◆ **Extracted material**:
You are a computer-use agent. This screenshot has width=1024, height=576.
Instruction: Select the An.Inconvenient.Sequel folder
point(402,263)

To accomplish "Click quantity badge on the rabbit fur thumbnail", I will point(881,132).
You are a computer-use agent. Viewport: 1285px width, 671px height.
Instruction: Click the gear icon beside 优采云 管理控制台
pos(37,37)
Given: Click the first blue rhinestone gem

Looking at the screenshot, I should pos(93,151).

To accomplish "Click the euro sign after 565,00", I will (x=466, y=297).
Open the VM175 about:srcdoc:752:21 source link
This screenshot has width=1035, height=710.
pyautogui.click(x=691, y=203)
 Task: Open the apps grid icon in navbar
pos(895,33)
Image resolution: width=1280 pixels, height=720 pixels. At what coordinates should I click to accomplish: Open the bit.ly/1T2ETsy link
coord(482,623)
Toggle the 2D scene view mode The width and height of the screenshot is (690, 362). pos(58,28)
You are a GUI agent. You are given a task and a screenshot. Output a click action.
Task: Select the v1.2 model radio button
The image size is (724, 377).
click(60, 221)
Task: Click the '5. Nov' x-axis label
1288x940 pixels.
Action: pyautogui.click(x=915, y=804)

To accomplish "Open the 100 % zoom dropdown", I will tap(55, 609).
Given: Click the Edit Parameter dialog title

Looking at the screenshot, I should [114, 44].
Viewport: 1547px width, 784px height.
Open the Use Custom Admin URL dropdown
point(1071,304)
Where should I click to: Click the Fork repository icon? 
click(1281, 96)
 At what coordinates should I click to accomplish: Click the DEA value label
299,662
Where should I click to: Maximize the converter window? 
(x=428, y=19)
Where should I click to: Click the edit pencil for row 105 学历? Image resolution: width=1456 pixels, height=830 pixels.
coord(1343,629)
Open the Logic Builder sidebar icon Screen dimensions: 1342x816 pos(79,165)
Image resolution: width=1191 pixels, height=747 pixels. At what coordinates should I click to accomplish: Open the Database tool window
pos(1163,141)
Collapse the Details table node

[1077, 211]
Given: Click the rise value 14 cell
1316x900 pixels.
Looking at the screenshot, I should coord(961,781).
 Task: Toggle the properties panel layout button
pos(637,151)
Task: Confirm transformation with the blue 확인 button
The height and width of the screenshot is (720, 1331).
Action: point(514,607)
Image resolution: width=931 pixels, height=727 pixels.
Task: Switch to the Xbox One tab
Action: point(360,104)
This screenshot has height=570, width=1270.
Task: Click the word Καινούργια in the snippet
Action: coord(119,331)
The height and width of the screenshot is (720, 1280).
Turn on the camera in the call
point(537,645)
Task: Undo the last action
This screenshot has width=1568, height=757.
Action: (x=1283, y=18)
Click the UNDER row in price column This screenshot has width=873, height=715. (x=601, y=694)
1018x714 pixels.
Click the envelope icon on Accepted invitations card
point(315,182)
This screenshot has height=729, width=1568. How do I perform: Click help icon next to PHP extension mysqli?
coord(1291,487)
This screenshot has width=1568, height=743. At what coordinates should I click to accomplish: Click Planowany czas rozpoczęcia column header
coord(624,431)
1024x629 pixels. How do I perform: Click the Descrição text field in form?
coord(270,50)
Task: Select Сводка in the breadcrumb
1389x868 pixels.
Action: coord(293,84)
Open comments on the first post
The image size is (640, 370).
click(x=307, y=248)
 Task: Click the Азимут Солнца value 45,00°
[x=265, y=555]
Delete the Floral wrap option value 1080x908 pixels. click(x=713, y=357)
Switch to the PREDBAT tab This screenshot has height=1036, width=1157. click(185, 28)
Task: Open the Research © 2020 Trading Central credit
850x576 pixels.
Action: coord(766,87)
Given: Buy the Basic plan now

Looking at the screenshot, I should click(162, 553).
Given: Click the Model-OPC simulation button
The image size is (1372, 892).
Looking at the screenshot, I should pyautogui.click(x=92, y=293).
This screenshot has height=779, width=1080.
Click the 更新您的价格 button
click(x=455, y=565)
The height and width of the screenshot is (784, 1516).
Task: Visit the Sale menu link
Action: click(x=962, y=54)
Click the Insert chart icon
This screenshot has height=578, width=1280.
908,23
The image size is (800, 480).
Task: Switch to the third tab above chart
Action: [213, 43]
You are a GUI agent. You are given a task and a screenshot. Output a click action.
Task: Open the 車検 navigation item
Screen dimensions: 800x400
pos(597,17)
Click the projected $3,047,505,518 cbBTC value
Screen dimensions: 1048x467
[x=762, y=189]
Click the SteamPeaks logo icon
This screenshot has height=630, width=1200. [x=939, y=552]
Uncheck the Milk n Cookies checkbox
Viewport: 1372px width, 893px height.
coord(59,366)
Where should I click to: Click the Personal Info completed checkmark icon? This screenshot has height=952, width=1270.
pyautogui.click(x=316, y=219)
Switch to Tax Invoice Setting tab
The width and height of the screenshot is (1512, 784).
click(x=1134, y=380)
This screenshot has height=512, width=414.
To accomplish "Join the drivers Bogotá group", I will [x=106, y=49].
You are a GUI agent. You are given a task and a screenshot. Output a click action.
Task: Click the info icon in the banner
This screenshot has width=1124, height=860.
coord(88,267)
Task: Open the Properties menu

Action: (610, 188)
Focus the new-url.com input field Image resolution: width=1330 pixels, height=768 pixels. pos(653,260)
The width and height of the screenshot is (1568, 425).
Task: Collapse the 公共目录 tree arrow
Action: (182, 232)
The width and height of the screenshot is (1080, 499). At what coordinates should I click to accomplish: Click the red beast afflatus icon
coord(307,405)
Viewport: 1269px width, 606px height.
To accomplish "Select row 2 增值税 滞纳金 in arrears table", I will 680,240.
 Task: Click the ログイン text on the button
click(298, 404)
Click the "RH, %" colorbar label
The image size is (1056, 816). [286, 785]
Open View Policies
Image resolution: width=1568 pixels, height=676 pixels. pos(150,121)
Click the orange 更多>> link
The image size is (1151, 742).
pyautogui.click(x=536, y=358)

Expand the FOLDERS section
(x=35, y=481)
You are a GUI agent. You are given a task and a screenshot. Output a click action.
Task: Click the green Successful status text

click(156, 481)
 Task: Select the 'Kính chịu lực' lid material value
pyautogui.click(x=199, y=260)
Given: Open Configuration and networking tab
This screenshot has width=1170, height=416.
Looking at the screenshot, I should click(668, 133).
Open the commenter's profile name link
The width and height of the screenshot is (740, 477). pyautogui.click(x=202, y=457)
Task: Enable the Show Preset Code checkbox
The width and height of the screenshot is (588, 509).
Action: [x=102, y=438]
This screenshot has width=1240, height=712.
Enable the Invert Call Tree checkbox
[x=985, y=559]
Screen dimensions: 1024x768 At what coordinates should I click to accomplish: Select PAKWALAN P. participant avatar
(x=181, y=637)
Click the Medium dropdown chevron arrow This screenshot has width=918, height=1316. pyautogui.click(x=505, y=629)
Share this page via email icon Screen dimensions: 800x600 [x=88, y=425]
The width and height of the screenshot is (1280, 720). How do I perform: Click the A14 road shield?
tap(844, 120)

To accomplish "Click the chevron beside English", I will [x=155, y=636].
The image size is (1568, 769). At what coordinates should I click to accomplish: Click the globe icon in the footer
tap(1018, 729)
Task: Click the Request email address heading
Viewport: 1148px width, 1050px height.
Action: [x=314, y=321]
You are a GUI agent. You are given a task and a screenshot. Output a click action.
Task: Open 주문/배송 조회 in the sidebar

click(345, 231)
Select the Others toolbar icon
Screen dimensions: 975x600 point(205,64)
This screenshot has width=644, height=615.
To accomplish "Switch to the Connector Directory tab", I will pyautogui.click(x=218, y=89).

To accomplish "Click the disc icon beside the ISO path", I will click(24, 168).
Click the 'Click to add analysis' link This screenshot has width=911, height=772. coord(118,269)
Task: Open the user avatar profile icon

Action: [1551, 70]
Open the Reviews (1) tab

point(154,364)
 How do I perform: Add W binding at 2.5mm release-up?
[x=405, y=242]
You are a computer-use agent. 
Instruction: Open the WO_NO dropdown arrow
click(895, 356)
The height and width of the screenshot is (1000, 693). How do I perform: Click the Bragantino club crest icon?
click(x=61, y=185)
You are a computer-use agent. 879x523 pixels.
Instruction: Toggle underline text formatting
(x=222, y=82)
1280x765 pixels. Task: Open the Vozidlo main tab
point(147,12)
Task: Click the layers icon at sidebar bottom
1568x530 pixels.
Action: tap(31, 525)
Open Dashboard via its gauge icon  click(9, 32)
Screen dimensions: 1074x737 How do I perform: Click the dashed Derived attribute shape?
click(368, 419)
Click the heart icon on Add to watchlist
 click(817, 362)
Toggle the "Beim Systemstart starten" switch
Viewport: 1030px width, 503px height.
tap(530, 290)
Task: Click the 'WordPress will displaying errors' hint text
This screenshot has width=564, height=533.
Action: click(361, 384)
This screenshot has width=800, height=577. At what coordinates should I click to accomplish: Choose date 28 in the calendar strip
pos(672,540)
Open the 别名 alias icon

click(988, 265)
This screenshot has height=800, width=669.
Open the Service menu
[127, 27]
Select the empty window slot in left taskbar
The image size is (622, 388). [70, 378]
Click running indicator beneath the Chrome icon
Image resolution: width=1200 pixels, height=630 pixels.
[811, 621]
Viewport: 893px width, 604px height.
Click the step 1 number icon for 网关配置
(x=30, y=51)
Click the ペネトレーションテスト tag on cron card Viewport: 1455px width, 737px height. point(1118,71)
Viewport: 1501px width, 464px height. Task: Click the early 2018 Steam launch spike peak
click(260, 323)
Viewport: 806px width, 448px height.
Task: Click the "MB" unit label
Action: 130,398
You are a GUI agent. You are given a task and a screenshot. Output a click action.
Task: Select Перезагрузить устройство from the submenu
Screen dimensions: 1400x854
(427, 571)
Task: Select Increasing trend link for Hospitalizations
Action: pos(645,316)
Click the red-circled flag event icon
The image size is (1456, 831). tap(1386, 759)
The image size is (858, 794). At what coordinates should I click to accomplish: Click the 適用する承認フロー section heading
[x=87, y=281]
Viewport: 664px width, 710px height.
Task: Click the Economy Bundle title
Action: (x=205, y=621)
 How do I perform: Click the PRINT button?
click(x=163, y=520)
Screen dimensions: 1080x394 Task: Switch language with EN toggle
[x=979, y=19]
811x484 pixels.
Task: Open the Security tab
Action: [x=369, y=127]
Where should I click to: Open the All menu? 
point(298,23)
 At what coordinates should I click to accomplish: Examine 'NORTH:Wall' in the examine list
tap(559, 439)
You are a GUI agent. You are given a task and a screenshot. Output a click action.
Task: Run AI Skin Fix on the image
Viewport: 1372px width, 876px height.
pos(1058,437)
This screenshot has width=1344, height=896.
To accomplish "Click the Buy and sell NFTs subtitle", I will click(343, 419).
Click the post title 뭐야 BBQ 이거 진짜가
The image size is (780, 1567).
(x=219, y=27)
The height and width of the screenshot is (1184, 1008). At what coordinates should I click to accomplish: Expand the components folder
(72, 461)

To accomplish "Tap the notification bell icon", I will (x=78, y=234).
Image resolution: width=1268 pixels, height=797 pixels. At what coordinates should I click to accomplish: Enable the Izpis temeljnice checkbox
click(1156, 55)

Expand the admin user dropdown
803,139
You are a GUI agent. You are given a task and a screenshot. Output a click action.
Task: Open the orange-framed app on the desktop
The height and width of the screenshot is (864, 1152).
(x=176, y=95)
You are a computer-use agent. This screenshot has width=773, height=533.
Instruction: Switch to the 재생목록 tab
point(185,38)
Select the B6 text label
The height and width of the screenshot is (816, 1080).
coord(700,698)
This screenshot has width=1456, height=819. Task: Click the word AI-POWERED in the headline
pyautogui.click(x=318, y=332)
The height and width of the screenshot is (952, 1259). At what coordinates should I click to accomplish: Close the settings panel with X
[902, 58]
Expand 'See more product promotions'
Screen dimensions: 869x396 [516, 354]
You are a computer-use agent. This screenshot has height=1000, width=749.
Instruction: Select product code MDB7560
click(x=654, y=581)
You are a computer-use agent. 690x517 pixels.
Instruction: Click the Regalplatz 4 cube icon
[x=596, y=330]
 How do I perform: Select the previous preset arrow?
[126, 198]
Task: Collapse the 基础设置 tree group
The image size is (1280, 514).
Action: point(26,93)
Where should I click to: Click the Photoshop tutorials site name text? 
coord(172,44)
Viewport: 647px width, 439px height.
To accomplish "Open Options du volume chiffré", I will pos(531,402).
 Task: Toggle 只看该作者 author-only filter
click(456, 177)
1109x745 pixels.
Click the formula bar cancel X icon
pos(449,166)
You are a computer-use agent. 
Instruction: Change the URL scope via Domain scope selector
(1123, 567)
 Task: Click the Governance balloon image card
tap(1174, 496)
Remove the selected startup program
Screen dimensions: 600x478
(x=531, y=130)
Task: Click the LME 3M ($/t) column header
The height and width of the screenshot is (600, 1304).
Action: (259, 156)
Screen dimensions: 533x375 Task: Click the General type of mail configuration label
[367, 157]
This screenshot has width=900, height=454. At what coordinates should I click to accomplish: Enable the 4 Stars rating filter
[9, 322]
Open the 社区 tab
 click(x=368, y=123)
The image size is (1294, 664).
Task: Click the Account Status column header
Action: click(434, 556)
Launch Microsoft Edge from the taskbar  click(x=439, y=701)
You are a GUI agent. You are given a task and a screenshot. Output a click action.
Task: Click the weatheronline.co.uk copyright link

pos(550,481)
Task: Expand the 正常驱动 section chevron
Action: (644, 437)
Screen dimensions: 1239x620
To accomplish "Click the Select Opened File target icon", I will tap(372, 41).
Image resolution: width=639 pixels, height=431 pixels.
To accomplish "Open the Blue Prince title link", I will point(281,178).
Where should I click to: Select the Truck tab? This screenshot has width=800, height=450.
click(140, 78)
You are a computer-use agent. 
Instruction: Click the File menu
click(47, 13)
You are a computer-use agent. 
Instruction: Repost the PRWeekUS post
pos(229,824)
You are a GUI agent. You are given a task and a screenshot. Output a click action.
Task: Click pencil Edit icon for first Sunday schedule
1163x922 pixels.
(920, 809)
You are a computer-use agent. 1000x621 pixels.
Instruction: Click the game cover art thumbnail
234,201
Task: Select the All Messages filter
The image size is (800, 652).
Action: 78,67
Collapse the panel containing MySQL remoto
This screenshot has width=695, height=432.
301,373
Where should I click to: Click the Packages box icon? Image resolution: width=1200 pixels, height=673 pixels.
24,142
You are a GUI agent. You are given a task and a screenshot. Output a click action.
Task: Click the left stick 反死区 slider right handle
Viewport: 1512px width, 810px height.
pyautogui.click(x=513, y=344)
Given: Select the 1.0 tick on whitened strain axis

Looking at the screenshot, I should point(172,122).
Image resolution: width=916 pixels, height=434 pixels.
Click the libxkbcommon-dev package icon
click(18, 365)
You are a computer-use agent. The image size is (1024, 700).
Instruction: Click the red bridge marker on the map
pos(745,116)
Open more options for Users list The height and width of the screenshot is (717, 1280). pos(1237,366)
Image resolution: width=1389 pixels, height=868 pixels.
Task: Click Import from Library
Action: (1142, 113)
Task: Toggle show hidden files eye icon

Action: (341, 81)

◆ **What you should do**: Wherever the word "group" turns up in the records above, copy the line that holds it.

◆ **Your solution**:
To accomplish "Join the drivers Bogotá group", I will [x=106, y=49].
Task: Collapse the 基础设置 tree group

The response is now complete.